_Saved data entries_.
↓

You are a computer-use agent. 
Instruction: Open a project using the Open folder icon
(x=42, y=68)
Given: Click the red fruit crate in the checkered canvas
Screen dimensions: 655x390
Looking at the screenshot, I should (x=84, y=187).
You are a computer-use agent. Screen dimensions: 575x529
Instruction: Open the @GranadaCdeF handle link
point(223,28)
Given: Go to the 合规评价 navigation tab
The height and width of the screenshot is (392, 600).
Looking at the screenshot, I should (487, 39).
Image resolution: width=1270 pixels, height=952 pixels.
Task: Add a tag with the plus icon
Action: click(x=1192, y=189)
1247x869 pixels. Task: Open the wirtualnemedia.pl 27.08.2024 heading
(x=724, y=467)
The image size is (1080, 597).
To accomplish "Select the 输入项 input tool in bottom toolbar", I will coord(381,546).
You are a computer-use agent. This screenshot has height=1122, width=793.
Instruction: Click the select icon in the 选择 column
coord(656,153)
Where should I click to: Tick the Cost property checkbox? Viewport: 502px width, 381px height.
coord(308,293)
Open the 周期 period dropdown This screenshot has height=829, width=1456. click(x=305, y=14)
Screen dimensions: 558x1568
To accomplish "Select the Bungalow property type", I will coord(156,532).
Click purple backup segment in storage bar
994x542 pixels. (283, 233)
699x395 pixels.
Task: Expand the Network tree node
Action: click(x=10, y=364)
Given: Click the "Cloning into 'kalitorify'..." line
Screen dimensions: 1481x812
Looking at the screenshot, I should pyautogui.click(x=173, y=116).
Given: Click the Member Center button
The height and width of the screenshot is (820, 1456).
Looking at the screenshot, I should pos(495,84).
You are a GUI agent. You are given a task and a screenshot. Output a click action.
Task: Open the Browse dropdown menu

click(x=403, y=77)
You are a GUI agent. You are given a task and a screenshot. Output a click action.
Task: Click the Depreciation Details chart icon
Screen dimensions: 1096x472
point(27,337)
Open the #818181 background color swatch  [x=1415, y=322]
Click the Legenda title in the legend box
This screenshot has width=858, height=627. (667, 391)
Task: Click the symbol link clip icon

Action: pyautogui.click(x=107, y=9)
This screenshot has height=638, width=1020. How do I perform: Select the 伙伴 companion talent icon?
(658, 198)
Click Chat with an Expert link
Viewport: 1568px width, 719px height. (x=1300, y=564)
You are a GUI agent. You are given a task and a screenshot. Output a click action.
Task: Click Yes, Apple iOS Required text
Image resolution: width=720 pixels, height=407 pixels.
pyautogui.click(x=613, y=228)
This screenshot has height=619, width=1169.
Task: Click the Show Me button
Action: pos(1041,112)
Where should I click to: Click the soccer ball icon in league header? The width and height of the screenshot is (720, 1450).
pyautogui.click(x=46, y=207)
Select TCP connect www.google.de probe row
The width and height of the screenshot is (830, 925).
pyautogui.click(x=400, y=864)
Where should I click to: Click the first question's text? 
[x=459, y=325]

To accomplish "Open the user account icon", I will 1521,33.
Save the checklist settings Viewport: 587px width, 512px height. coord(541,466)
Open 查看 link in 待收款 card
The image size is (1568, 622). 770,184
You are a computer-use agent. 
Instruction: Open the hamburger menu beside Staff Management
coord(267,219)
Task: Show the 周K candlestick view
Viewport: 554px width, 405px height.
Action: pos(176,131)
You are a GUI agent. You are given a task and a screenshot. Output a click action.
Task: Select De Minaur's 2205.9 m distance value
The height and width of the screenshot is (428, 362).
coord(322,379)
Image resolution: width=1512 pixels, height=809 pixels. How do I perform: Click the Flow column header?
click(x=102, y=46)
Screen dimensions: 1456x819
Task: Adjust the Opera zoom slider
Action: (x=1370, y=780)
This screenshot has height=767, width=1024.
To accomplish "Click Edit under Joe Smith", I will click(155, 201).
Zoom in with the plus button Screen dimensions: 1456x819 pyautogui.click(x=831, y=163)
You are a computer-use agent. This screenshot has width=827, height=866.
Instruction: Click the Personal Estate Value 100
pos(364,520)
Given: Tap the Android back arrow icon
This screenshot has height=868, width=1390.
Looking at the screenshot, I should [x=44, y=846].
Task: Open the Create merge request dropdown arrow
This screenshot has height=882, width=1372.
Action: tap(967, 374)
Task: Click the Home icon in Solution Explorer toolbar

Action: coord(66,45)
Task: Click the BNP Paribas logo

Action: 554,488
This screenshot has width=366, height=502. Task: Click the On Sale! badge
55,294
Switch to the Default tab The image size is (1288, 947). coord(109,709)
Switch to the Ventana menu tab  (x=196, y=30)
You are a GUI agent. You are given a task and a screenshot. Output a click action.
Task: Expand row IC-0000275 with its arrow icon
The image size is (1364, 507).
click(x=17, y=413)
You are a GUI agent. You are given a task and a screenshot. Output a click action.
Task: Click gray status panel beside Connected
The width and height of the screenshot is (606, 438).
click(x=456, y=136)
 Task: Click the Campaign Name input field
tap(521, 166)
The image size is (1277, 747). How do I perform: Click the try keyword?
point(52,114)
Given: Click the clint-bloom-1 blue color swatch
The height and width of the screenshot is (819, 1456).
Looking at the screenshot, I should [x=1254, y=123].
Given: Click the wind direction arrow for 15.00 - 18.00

↑

Please output the listing above verbatim, keeping every line unchanged.

_EXPECTED ANSWER_.
You are a computer-use agent. 
Instruction: Open a project using the Open folder icon
(x=42, y=68)
Given: Click the red fruit crate in the checkered canvas
Screen dimensions: 655x390
Looking at the screenshot, I should (x=84, y=187).
You are a computer-use agent. Screen dimensions: 575x529
Instruction: Open the @GranadaCdeF handle link
point(223,28)
Given: Go to the 合规评价 navigation tab
The height and width of the screenshot is (392, 600).
Looking at the screenshot, I should (487, 39).
Image resolution: width=1270 pixels, height=952 pixels.
Task: Add a tag with the plus icon
Action: click(x=1192, y=189)
1247x869 pixels. Task: Open the wirtualnemedia.pl 27.08.2024 heading
(x=724, y=467)
The image size is (1080, 597).
To accomplish "Select the 输入项 input tool in bottom toolbar", I will coord(381,546).
You are a computer-use agent. This screenshot has height=1122, width=793.
Instruction: Click the select icon in the 选择 column
coord(656,153)
Where should I click to: Tick the Cost property checkbox? Viewport: 502px width, 381px height.
coord(308,293)
Open the 周期 period dropdown This screenshot has height=829, width=1456. click(x=305, y=14)
Screen dimensions: 558x1568
To accomplish "Select the Bungalow property type", I will coord(156,532).
Click purple backup segment in storage bar
994x542 pixels. (283, 233)
699x395 pixels.
Task: Expand the Network tree node
Action: click(x=10, y=364)
Given: Click the "Cloning into 'kalitorify'..." line
Screen dimensions: 1481x812
Looking at the screenshot, I should pyautogui.click(x=173, y=116).
Given: Click the Member Center button
The height and width of the screenshot is (820, 1456).
Looking at the screenshot, I should pos(495,84).
You are a GUI agent. You are given a task and a screenshot. Output a click action.
Task: Open the Browse dropdown menu

click(x=403, y=77)
You are a GUI agent. You are given a task and a screenshot. Output a click action.
Task: Click the Depreciation Details chart icon
Screen dimensions: 1096x472
point(27,337)
Open the #818181 background color swatch  [x=1415, y=322]
Click the Legenda title in the legend box
This screenshot has width=858, height=627. (667, 391)
Task: Click the symbol link clip icon

Action: pyautogui.click(x=107, y=9)
This screenshot has height=638, width=1020. How do I perform: Select the 伙伴 companion talent icon?
(658, 198)
Click Chat with an Expert link
Viewport: 1568px width, 719px height. (x=1300, y=564)
You are a GUI agent. You are given a task and a screenshot. Output a click action.
Task: Click Yes, Apple iOS Required text
Image resolution: width=720 pixels, height=407 pixels.
pyautogui.click(x=613, y=228)
This screenshot has height=619, width=1169.
Task: Click the Show Me button
Action: pos(1041,112)
Where should I click to: Click the soccer ball icon in league header? The width and height of the screenshot is (720, 1450).
pyautogui.click(x=46, y=207)
Select TCP connect www.google.de probe row
The width and height of the screenshot is (830, 925).
pyautogui.click(x=400, y=864)
Where should I click to: Click the first question's text? 
[x=459, y=325]

To accomplish "Open the user account icon", I will 1521,33.
Save the checklist settings Viewport: 587px width, 512px height. coord(541,466)
Open 查看 link in 待收款 card
The image size is (1568, 622). 770,184
You are a computer-use agent. 
Instruction: Open the hamburger menu beside Staff Management
coord(267,219)
Task: Show the 周K candlestick view
Viewport: 554px width, 405px height.
Action: pos(176,131)
You are a GUI agent. You are given a task and a screenshot. Output a click action.
Task: Select De Minaur's 2205.9 m distance value
The height and width of the screenshot is (428, 362).
coord(322,379)
Image resolution: width=1512 pixels, height=809 pixels. How do I perform: Click the Flow column header?
click(x=102, y=46)
Screen dimensions: 1456x819
Task: Adjust the Opera zoom slider
Action: (x=1370, y=780)
This screenshot has height=767, width=1024.
To accomplish "Click Edit under Joe Smith", I will click(155, 201).
Zoom in with the plus button Screen dimensions: 1456x819 pyautogui.click(x=831, y=163)
You are a computer-use agent. This screenshot has width=827, height=866.
Instruction: Click the Personal Estate Value 100
pos(364,520)
Given: Tap the Android back arrow icon
This screenshot has height=868, width=1390.
Looking at the screenshot, I should [x=44, y=846].
Task: Open the Create merge request dropdown arrow
This screenshot has height=882, width=1372.
Action: tap(967, 374)
Task: Click the Home icon in Solution Explorer toolbar

Action: coord(66,45)
Task: Click the BNP Paribas logo

Action: 554,488
This screenshot has width=366, height=502. Task: Click the On Sale! badge
55,294
Switch to the Default tab The image size is (1288, 947). coord(109,709)
Switch to the Ventana menu tab  (x=196, y=30)
You are a GUI agent. You are given a task and a screenshot. Output a click action.
Task: Expand row IC-0000275 with its arrow icon
The image size is (1364, 507).
click(x=17, y=413)
You are a GUI agent. You are given a task and a screenshot. Output a click action.
Task: Click gray status panel beside Connected
The width and height of the screenshot is (606, 438).
click(x=456, y=136)
 Task: Click the Campaign Name input field
tap(521, 166)
The image size is (1277, 747). How do I perform: Click the try keyword?
point(52,114)
Given: Click the clint-bloom-1 blue color swatch
The height and width of the screenshot is (819, 1456).
Looking at the screenshot, I should [x=1254, y=123].
Given: Click the wind direction arrow for 15.00 - 18.00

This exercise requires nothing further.